Just used to sterile meaning sterile and right out of the sterile pack.

.....:uhoh3:

This is all great feedback and I appreciate everyones response. We do have the c-section pack and instruments ready but for some reason some of the scrub techs are saying they dont feel comfortable having the OR not open. I feel that if they can't get that OR open quick...well they need to work in a slower paced environment. Also, it is appropriate to go in the OR and pull gloves/sutures/prepare the baby warmer...but I definately created some 'waves' at work by starting this whole thing. The problem is that I need some concrete info to present to my nursing director to prove this to her. Besides AORN....does anyone have any resources I can check out to build a case. Also, anyone know if draping is good/bad? I have read that it is bad but want to hear suggestions.

Last, I just want to say that we have NOT had any infections from this but that is definatly what I am trying to prevent. I dont want one to happen to change things! We are a great unit and fabulous hospital. Just need to work out the kinks!!!!

Thanks again!

I have never heard of a unit claiming to have "different" O.R. standards than AORN calls for. I mean, it is an OR and the goal is to protect the pt from infection, injury, etc. We are expected to follow AORN guidelines on our L&D unit just like the main OR, and JCAHO expects us to as well. I would think that if your facility can produce something in writing where the AORN says your type of unit is the exception to certain rules, that's the only time I would feel comfortable. In regards to the family member being present, they do put on paper gowns, booties, mask, etc to protect the environment. That is not the same as compromising the sterile field by leaving a set open for 24hrs draped. Good luck! SG

That is a great point about the family members. We actually have them change into a pair of clean scrubs and don cap/mask/shoe covers....I wish I could have thought of that quickly when my nursing director mentioned that! Thanks for your help!

Specializes in Specializes in L/D, newborn, GYN, LTC, Dialysis.

we are held to AORN standards...you should have a copy on your unit, if not get one.

Specializes in ob high risk, labor and delivery, postp.

I don't have the standards right now but rest assured they exist. Try searching OR standards, also JCAHO I'm sure has them.

We did this (open and drape) with cases years ago when we'd pull for someone with fetal decels and then they'd recover, so we'd drape to keep it available. But we have since stopped.

I still maintain that we shouldn't even have OR suites and PACU in the obstetrical unit. There are standards (check PACU anesthesia online) that state that these auxilary rooms must be held to same standards as any regular OR and PACU. However it is virtually impossible to keep an entire Obstrical staff fully competant in both these areas. For example, on my unit we don't even have ACLS certification and aren't required to maintain any competencies in Cardiac monitoring. I don't feel it is safe, and I think we are subjecting our patients to a lower standard of care. But I have fought a losing battle, and this is also why I am never sent to any joint meetings with the OR or PACU administration.

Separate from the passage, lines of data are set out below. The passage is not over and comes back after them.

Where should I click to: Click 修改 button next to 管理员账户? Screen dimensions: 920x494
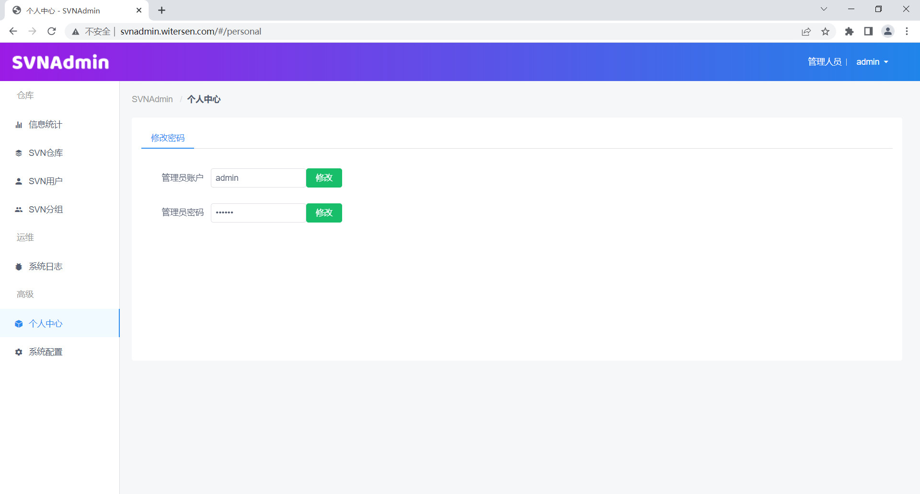pos(324,178)
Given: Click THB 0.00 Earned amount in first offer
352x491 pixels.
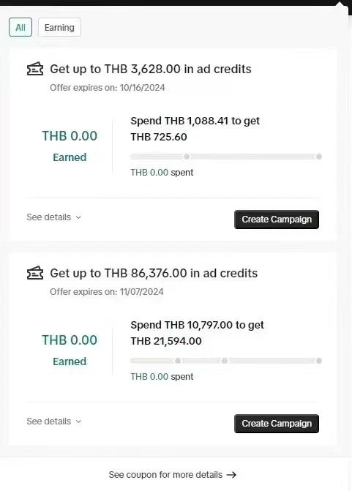Looking at the screenshot, I should (x=70, y=136).
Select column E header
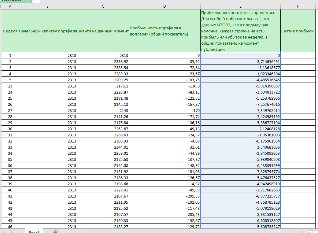Image resolution: width=318 pixels, height=233 pixels. pos(240,6)
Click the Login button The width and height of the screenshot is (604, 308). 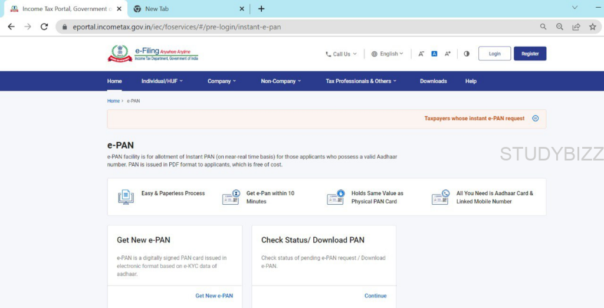[x=494, y=54]
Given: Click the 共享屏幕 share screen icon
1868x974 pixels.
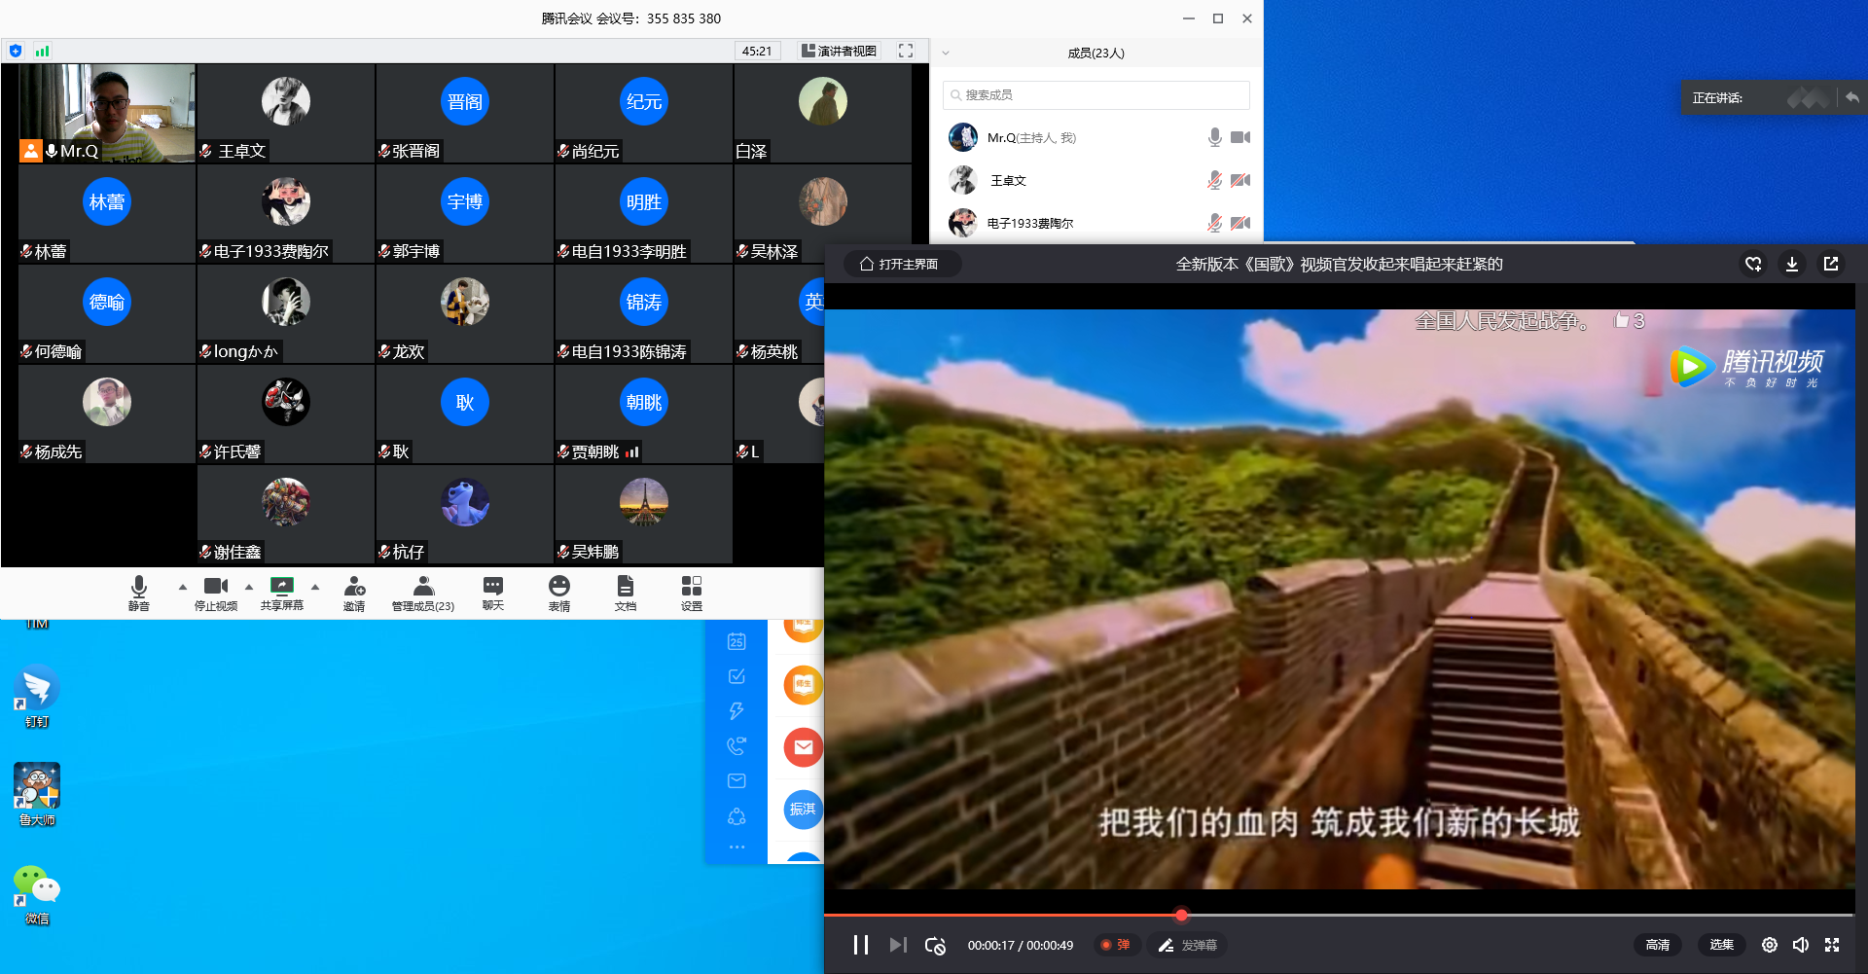Looking at the screenshot, I should (281, 587).
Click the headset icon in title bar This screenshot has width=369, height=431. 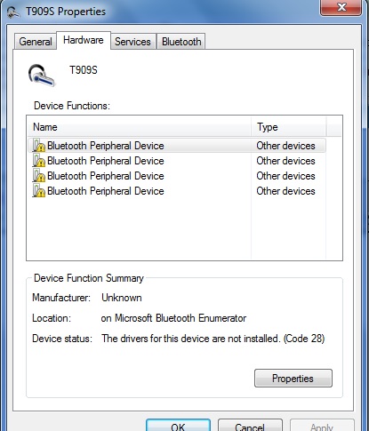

We have "caught "a few scrub techs doing this very thing (keeping the OR open "just in case") but they were on the night shift and told the RN's that it was ok. I am a scrub, and an RN and when we caught wind of what they were doing.... Needless to say it does not happen these days. We do alot of high risk and can do an "emergent" (used to be call a crash, a rose by any name...)in 6 minutes. not pretty but usually sterile. alway have to do an xray after, but all of us are pretty confident that our counts are ok, so that we have not had to go back in. I can't believe you are not held to the same standard as the OR and PACU, and yes all the RN's on L and D are ACLS and NRP certified.